* WORK REQUEST 1: In the article on plant chemical defenses, what kind of plant was used in the study?
* WORK REQUEST 2: Extend the article on plant chemical defenses and pollinators with a few more sentences, picking up after its final sentence.

* EXTRACT TO READ:
○ ○ ○ ○ ○
In sports, sometimes a player has to take one for the team. The same appears to be true in the plant world, where reduced individual growth can benefit the broader community.

The findings from the University of Michigan's Paul Glaum and André Kessler of Cornell University help explain the persistence of some plant communities when theory predicts they should go extinct. The work was published Dec. 11, 2017 in Nature Communications.

"We looked at how chemical defense cues from plants, meant to deter herbivores, can also deter pollinators," said Glaum, a doctoral student in the U-M Department of Ecology and Evolutionary Biology. "The surprising model result is that while this can lead to fitness losses for individuals, the population effects can be positive for pollinators and plants under some circumstances."

Many plants, including the wild tomato species used in this study, produce chemical compounds to repel insect pests and other hungry herbivores. But those same chemical defenses can reduce the number of visits to the plant by pollinators such as bees, resulting in less pollination of individual plants and decreased growth.
○ ○ ○ ○ ○
* GIVEN ENTRIES:

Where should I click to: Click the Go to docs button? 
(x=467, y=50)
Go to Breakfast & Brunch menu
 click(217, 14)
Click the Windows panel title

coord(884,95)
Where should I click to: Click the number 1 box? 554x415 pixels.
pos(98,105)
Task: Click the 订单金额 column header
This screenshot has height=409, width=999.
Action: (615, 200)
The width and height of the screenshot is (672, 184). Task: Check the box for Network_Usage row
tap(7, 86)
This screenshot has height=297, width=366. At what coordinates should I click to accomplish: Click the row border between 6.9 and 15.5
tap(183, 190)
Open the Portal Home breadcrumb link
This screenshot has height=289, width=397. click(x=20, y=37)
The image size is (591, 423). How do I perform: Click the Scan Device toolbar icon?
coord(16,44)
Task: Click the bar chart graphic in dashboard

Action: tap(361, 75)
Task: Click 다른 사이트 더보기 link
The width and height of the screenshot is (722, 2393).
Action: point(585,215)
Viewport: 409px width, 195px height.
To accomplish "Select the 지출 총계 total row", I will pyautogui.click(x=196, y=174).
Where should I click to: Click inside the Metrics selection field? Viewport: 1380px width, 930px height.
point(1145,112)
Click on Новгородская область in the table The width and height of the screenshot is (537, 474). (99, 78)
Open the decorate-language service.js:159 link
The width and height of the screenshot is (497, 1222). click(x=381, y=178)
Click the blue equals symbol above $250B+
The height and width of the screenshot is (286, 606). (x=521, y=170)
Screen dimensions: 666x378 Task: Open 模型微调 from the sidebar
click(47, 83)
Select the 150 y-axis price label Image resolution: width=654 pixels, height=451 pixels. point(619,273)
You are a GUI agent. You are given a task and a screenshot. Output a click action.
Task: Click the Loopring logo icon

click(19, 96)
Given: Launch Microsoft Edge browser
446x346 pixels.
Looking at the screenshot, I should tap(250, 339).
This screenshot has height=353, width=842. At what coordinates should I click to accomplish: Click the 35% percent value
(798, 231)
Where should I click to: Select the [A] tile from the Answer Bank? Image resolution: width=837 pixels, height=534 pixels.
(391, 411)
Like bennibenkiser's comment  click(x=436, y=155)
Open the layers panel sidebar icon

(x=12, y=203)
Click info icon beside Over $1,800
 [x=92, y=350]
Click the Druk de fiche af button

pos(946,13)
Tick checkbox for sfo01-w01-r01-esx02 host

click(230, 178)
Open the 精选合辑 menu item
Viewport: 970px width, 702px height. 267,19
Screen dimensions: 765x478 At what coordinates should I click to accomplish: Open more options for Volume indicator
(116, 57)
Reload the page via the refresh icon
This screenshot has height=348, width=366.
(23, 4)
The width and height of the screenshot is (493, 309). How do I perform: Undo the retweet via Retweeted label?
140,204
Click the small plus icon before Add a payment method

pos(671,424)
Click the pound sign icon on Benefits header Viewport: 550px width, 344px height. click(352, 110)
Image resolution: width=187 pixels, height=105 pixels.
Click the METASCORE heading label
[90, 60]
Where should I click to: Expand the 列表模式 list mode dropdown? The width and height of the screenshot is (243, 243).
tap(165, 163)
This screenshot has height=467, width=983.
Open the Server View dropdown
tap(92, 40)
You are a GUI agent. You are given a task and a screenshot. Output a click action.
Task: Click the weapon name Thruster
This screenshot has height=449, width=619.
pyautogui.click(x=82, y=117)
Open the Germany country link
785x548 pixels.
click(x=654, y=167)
○ ○ ○ ○ ○
* TASK RESPONSE 1: A wild tomato species.

* TASK RESPONSE 2:
"Biologists have puzzled over how such a costly defense mechanism can be maintained in these plant populations," Glaum said. "How would a plant population with such a strategy persist?"

Glaum and Kessler developed a computer model showing that decreased growth of individual plants can benefit overall populations and community resilience by indirectly controlling herbivore population growth. The results introduce mechanisms of persistence into communities previously found to be prone to extinction in theoretical models. Glaum works in the lab of Professor John Vandermeer.